BEGIN The records

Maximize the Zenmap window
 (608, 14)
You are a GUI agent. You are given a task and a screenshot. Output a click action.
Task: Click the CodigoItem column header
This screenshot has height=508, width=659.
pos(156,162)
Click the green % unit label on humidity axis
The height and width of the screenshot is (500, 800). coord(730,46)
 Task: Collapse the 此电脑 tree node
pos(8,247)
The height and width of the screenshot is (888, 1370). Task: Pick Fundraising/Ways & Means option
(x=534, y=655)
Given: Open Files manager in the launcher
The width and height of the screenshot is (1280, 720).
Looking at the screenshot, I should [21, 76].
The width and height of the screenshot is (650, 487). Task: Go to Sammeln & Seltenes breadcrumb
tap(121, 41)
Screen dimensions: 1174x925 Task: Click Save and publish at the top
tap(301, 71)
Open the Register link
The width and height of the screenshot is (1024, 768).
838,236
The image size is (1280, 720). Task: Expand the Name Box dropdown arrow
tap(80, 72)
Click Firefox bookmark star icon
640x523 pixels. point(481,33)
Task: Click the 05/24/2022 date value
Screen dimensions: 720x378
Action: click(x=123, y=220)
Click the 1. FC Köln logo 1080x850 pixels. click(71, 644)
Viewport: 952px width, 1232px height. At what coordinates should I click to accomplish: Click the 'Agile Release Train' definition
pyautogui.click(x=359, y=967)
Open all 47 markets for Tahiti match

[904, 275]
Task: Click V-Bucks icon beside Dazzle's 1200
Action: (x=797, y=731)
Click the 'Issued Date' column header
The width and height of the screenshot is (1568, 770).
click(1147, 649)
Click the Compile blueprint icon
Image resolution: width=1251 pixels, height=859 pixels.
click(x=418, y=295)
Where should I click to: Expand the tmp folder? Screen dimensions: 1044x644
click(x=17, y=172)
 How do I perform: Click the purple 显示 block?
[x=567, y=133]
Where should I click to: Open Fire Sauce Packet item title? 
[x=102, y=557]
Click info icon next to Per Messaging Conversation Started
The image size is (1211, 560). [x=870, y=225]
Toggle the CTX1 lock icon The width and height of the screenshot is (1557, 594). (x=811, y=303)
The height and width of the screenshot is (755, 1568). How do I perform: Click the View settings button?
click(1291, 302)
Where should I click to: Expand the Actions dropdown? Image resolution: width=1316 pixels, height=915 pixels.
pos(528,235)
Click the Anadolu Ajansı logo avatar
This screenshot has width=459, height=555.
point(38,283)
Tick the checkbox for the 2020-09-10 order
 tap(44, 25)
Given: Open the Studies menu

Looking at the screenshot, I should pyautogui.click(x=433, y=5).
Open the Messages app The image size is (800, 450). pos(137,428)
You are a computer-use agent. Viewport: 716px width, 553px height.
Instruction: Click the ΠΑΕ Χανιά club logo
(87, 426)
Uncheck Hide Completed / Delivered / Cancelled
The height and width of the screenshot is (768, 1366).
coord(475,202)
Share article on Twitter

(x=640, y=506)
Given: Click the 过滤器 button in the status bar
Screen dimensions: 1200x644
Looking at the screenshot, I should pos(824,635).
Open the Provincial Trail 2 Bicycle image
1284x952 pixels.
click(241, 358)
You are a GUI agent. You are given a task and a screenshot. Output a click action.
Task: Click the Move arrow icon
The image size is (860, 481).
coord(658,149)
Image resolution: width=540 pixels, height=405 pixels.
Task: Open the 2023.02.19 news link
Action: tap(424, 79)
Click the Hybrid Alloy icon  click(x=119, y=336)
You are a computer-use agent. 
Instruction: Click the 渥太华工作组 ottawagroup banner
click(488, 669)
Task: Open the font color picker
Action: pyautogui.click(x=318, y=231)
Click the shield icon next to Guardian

END The records

## [Task item]
Give back the listing above exactly as written.

## [Expected output]
Maximize the Zenmap window
 (608, 14)
You are a GUI agent. You are given a task and a screenshot. Output a click action.
Task: Click the CodigoItem column header
This screenshot has height=508, width=659.
pos(156,162)
Click the green % unit label on humidity axis
The height and width of the screenshot is (500, 800). coord(730,46)
 Task: Collapse the 此电脑 tree node
pos(8,247)
The height and width of the screenshot is (888, 1370). Task: Pick Fundraising/Ways & Means option
(x=534, y=655)
Given: Open Files manager in the launcher
The width and height of the screenshot is (1280, 720).
Looking at the screenshot, I should [21, 76].
The width and height of the screenshot is (650, 487). Task: Go to Sammeln & Seltenes breadcrumb
tap(121, 41)
Screen dimensions: 1174x925 Task: Click Save and publish at the top
tap(301, 71)
Open the Register link
The width and height of the screenshot is (1024, 768).
838,236
The image size is (1280, 720). Task: Expand the Name Box dropdown arrow
tap(80, 72)
Click Firefox bookmark star icon
640x523 pixels. point(481,33)
Task: Click the 05/24/2022 date value
Screen dimensions: 720x378
Action: click(x=123, y=220)
Click the 1. FC Köln logo 1080x850 pixels. click(71, 644)
Viewport: 952px width, 1232px height. At what coordinates should I click to accomplish: Click the 'Agile Release Train' definition
pyautogui.click(x=359, y=967)
Open all 47 markets for Tahiti match

[904, 275]
Task: Click V-Bucks icon beside Dazzle's 1200
Action: (x=797, y=731)
Click the 'Issued Date' column header
The width and height of the screenshot is (1568, 770).
click(1147, 649)
Click the Compile blueprint icon
Image resolution: width=1251 pixels, height=859 pixels.
click(x=418, y=295)
Where should I click to: Expand the tmp folder? Screen dimensions: 1044x644
click(x=17, y=172)
 How do I perform: Click the purple 显示 block?
[x=567, y=133]
Where should I click to: Open Fire Sauce Packet item title? 
[x=102, y=557]
Click info icon next to Per Messaging Conversation Started
The image size is (1211, 560). [x=870, y=225]
Toggle the CTX1 lock icon The width and height of the screenshot is (1557, 594). (x=811, y=303)
The height and width of the screenshot is (755, 1568). How do I perform: Click the View settings button?
click(1291, 302)
Where should I click to: Expand the Actions dropdown? Image resolution: width=1316 pixels, height=915 pixels.
pos(528,235)
Click the Anadolu Ajansı logo avatar
This screenshot has width=459, height=555.
point(38,283)
Tick the checkbox for the 2020-09-10 order
 tap(44, 25)
Given: Open the Studies menu

Looking at the screenshot, I should pyautogui.click(x=433, y=5).
Open the Messages app The image size is (800, 450). pos(137,428)
You are a computer-use agent. Viewport: 716px width, 553px height.
Instruction: Click the ΠΑΕ Χανιά club logo
(87, 426)
Uncheck Hide Completed / Delivered / Cancelled
The height and width of the screenshot is (768, 1366).
coord(475,202)
Share article on Twitter

(x=640, y=506)
Given: Click the 过滤器 button in the status bar
Screen dimensions: 1200x644
Looking at the screenshot, I should pos(824,635).
Open the Provincial Trail 2 Bicycle image
1284x952 pixels.
click(241, 358)
You are a GUI agent. You are given a task and a screenshot. Output a click action.
Task: Click the Move arrow icon
The image size is (860, 481).
coord(658,149)
Image resolution: width=540 pixels, height=405 pixels.
Task: Open the 2023.02.19 news link
Action: tap(424, 79)
Click the Hybrid Alloy icon  click(x=119, y=336)
You are a computer-use agent. 
Instruction: Click the 渥太华工作组 ottawagroup banner
click(488, 669)
Task: Open the font color picker
Action: pyautogui.click(x=318, y=231)
Click the shield icon next to Guardian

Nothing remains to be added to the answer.